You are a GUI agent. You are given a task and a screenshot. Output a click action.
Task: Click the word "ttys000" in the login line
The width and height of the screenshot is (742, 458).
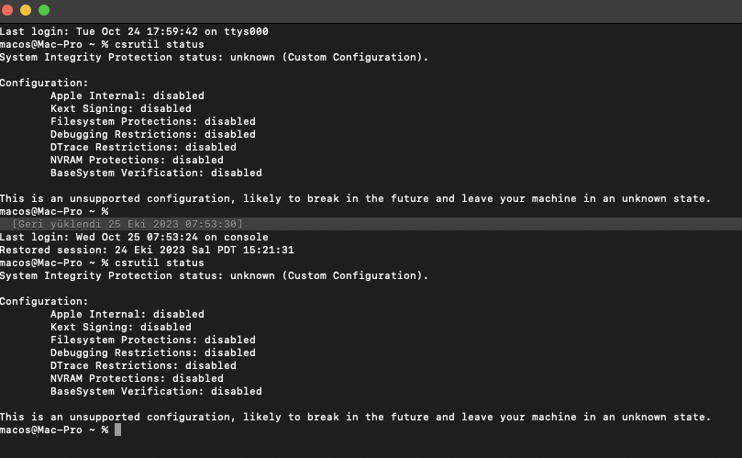click(246, 31)
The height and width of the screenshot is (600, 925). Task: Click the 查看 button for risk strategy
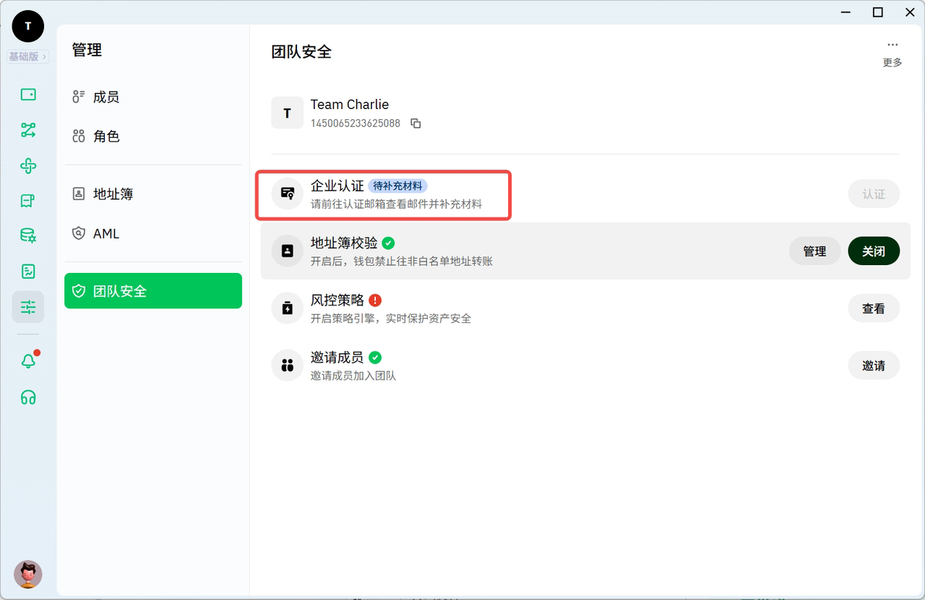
::::
Skipping the pictures, output the entries exactly as they appear above.

Completed exercise →
You are a GUI agent. You are given a task and a screenshot. Output a click action.
Task: Click the word "ttys000" in the login line
The width and height of the screenshot is (742, 458).
click(246, 31)
The height and width of the screenshot is (600, 925). Task: Click the 查看 button for risk strategy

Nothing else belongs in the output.